Cyclooxygenase-2 Inhibitor Parecoxib Was Disclosed as a PPAR-γ Agonist by In Silico and In Vitro Assay  

Xiao, Bin (Laboratory of Clinical Pharmacy, Ordos Central Hospital, Ordos School of Clinical Medicine, Inner Mongolia Medical University)
Li, Dan-dan (College of Pharmacy, Pusan National University)
Wang, Ying (College of Pharmacy, Pusan National University)
Kim, Eun La (College of Pharmacy, Pusan National University)

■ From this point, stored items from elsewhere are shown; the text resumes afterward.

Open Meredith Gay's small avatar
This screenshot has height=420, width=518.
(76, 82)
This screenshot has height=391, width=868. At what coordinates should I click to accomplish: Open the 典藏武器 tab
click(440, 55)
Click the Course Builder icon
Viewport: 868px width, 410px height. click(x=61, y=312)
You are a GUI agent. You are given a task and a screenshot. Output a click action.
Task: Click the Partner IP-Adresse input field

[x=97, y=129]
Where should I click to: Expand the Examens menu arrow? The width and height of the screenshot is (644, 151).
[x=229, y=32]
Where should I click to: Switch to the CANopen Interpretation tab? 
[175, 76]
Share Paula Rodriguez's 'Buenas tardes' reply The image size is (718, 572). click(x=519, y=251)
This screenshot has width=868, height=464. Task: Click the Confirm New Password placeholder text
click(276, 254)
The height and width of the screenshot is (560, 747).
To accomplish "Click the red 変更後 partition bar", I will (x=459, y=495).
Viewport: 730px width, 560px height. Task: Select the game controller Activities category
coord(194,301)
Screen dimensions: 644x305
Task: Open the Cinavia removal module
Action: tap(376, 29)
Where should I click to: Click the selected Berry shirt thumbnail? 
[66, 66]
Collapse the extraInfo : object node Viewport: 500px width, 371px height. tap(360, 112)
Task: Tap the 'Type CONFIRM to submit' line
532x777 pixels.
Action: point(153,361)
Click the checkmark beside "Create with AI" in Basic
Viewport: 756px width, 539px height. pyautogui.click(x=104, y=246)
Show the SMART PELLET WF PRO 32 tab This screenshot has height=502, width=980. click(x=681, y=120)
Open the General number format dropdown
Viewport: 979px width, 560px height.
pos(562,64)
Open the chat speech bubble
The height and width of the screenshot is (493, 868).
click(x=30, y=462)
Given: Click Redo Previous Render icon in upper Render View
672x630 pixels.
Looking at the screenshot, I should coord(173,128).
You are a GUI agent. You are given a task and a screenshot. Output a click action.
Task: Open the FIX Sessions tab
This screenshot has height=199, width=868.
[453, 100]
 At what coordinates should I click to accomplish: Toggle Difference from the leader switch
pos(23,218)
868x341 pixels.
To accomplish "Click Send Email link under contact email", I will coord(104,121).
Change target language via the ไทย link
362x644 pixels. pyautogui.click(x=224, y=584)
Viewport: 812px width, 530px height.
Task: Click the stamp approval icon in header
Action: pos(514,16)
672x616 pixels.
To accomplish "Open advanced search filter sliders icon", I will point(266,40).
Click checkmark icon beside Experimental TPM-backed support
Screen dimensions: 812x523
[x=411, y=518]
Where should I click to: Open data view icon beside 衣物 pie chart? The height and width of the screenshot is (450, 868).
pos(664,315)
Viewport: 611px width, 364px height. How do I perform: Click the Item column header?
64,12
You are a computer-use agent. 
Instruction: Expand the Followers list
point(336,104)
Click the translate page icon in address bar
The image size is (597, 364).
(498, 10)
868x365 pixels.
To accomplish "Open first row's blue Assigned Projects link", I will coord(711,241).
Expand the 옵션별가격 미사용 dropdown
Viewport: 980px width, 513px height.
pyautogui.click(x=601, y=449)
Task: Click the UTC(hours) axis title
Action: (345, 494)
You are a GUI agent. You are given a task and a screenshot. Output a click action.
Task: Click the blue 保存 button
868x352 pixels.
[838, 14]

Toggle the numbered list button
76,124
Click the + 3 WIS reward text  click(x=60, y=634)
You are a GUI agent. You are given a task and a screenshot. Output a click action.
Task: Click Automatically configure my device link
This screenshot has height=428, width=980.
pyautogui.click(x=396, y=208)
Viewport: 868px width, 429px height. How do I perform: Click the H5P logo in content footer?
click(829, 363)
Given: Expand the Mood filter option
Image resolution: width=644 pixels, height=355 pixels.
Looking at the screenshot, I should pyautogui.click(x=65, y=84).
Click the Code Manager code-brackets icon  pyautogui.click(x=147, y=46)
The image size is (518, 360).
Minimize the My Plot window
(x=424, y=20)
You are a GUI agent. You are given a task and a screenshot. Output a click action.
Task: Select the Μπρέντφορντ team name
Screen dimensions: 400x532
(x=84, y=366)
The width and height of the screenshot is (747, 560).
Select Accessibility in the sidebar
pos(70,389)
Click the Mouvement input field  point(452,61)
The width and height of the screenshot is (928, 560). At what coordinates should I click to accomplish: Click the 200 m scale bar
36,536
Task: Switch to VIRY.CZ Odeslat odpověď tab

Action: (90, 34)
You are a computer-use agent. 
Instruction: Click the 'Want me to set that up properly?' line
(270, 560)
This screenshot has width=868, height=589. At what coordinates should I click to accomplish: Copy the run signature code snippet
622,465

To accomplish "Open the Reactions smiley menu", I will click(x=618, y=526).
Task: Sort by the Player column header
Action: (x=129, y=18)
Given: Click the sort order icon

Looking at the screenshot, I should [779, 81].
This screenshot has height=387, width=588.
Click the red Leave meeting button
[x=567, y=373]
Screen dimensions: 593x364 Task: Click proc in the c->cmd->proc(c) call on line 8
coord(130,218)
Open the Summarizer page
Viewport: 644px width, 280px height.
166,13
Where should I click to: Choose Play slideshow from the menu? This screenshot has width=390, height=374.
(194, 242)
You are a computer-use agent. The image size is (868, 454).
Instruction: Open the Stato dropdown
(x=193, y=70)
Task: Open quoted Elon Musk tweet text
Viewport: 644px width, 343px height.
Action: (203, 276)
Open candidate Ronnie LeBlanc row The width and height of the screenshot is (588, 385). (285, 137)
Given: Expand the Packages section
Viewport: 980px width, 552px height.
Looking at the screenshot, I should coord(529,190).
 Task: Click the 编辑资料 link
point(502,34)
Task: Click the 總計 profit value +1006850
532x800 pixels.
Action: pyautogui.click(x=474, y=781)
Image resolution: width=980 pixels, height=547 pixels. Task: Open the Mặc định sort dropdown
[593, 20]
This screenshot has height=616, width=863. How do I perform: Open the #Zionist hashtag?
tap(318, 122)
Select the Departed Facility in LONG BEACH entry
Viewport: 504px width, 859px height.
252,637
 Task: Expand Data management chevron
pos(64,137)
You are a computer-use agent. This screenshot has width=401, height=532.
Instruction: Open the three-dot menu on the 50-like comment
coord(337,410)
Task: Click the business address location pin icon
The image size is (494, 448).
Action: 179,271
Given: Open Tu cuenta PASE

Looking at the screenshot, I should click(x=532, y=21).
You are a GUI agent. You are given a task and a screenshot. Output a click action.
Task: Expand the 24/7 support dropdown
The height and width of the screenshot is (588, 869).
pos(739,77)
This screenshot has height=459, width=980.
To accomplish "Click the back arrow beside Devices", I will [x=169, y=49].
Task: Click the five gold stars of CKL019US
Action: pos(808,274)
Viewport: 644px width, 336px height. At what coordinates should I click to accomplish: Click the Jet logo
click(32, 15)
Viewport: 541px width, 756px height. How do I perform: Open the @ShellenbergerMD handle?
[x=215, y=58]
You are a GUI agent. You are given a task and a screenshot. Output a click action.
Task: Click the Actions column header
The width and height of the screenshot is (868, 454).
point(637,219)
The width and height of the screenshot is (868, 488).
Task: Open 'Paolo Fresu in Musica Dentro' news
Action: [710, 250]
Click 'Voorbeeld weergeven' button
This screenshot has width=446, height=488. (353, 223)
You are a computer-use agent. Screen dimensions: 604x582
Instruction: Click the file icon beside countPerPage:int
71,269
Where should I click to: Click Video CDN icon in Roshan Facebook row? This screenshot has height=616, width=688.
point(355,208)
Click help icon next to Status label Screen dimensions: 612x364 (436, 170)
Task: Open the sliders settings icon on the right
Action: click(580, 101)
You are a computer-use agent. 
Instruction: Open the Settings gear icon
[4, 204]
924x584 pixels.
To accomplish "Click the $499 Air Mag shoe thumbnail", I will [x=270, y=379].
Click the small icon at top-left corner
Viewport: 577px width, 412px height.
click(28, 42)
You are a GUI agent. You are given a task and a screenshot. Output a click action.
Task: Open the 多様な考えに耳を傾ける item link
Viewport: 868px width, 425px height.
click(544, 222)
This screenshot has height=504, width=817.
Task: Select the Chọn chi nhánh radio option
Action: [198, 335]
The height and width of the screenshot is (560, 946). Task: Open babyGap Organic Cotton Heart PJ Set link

Zhao, Na (Laboratory of Clinical Pharmacy, Ordos Central Hospital, Ordos School of Clinical Medicine, Inner Mongolia Medical University)
Jin, Shang-Wu (The Fourth People's Hospital of Ordos)
Bai, Dong-Hao (The Fourth People's Hospital of Ordos)
Sun, Li-Dong (The Fourth People's Hospital of Ordos)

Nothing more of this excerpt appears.